Some colleges fail students even when they graduate them, as the students would have been better off skipping college.
“East-West, a private nonprofit school near downtown, is an example of the rare school—one of only 10 four-year U.S. colleges—where the typical former student earns less than high-school dropouts,” The Wall Street Journal noted in an unflattering profile.
Were the Journal’s analysis to compare high school graduates with college dropouts, the results would be even less flattering.
East-West University is a dramatic example of the failure of accredited colleges, usually a type that targets low-income students. Colleges with low graduation rates fail students in similar ways, however.

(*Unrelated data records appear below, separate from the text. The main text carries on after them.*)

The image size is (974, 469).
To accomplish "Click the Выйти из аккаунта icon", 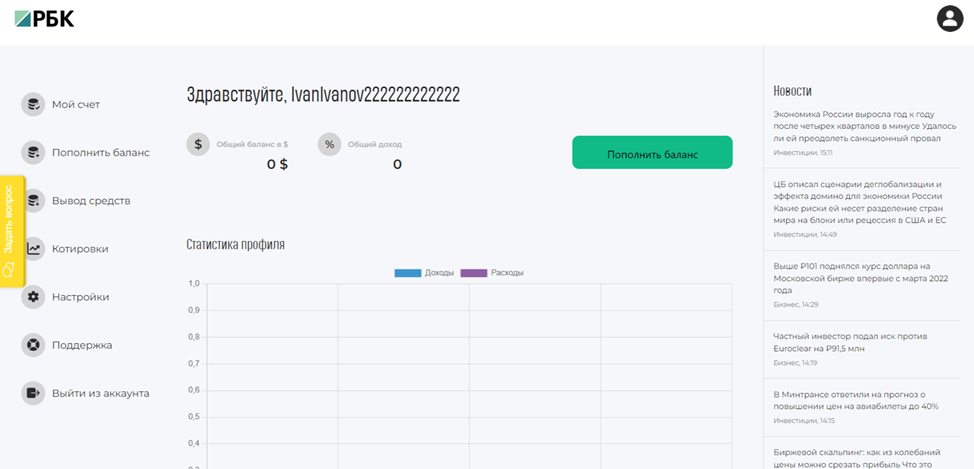I will coord(33,393).
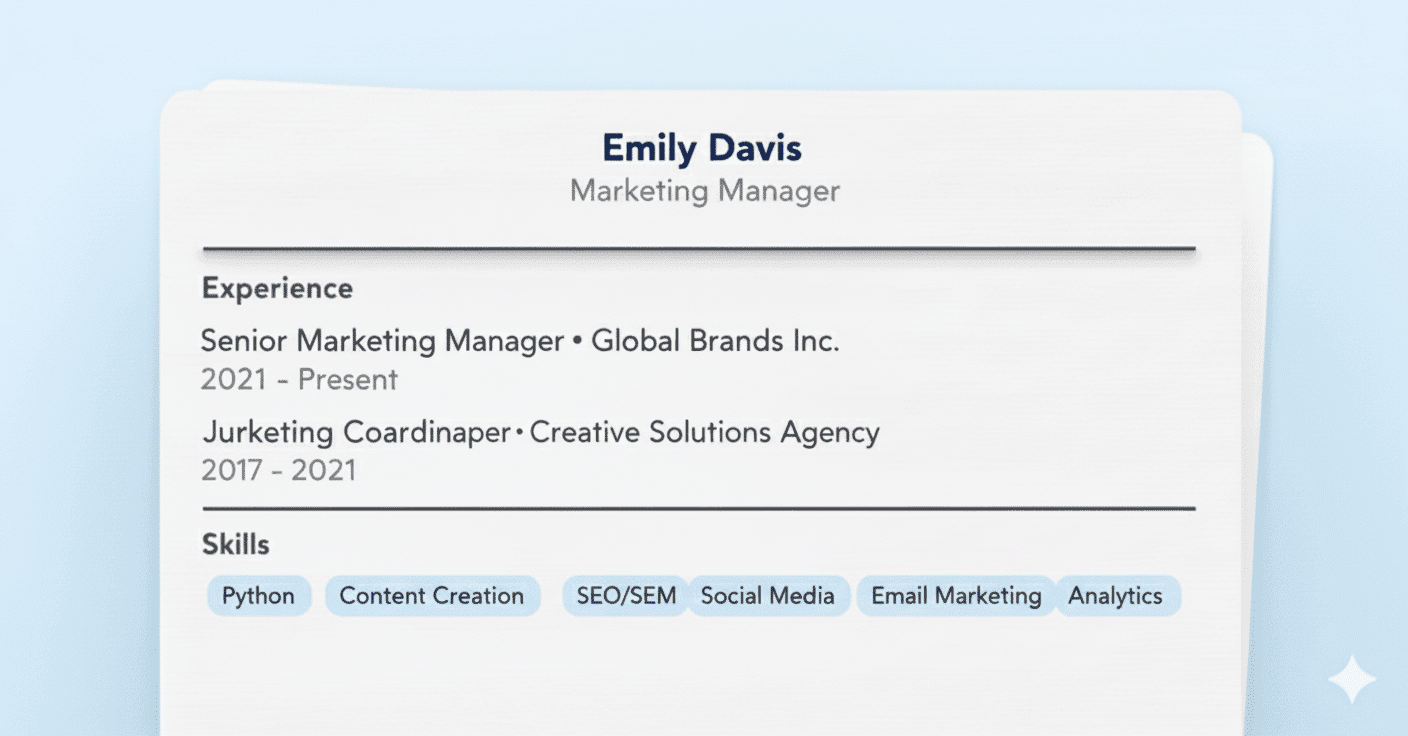1408x736 pixels.
Task: Click the 2021 - Present date range
Action: pyautogui.click(x=299, y=380)
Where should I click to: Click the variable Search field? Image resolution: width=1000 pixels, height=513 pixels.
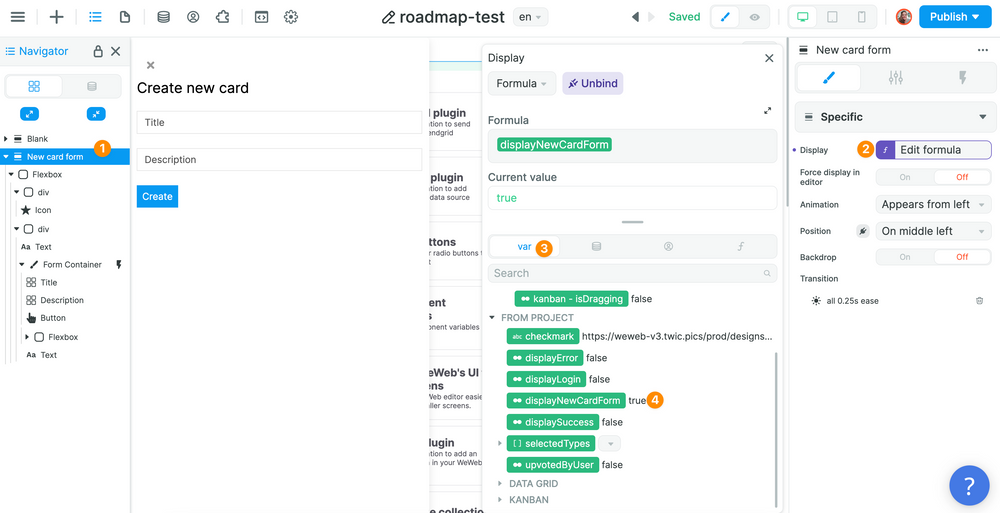(632, 273)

The higher education debate overlooks college dropouts who carry debt.
“Nearly 30 percent of college students who took out loans dropped out of school, up from fewer than a quarter of students a decade ago,” according to The Washington Post. That statistic, however, is from 2012.

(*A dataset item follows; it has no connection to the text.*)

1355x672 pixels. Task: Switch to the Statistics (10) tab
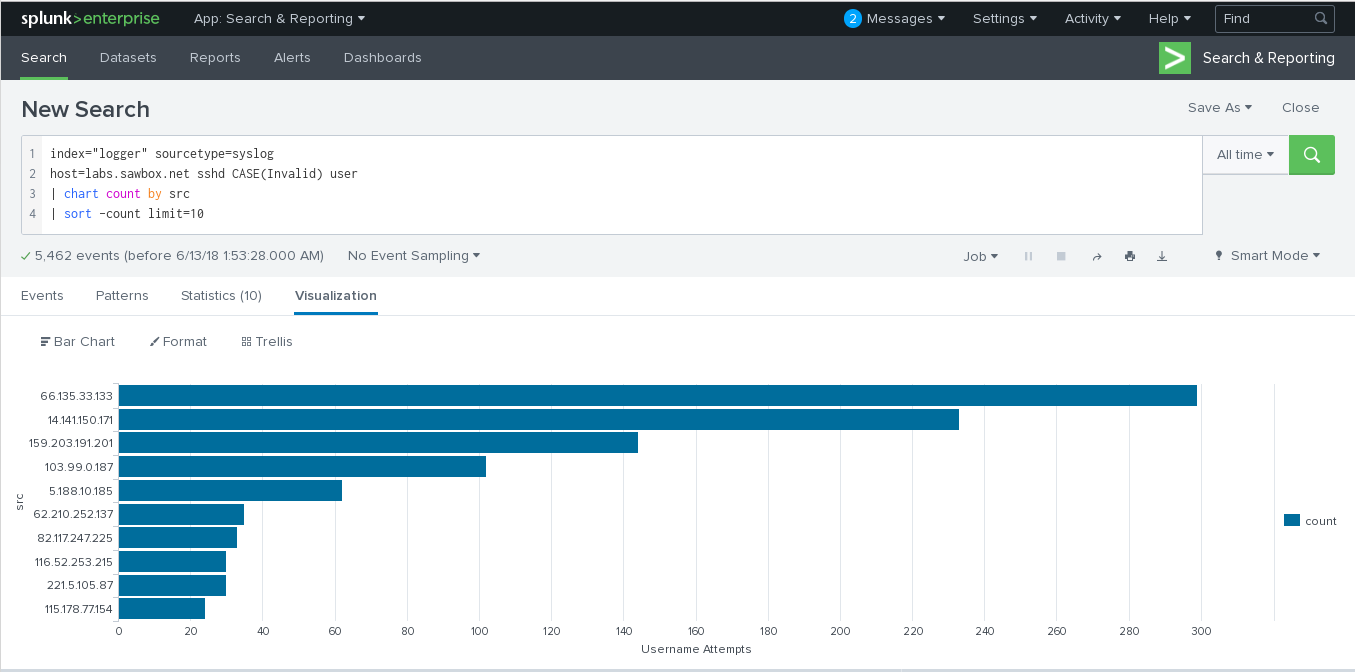coord(221,296)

Those students face a dire debt situation with fewer avenues to repay that debt. Default looms large for those dropouts. As bad as East-West University has proved itself to be, scrutiny needs to look at underperforming schools. Cleveland State University, for example, has a 33 percent six-year graduation rate. Dozens of schools had similarly weak results. Their graduates tend not to take on high debt burdens, and their average salary can make the degree worth the debt. For each of those students, however, two students pocketed the debt, but not the degree.
In October, The Economist released an economic ranking of American colleges that included alumni earnings to find the economic benefits for graduates. Hundreds of colleges had median earnings that show students would have been better off attending a different college. The Brookings Institution, in its rankings, found middling results for scores of colleges as well.
The United States doesn’t face an accessibility issue. Nor does it have to deal with graduates who struggle after college. College graduates do better than their non-graduate peers, and an overwhelming majority say the degree was a worthwhile investment. The crisis in higher education are the “non-completers,” and the ones saddled with debt and few options for economic advancement.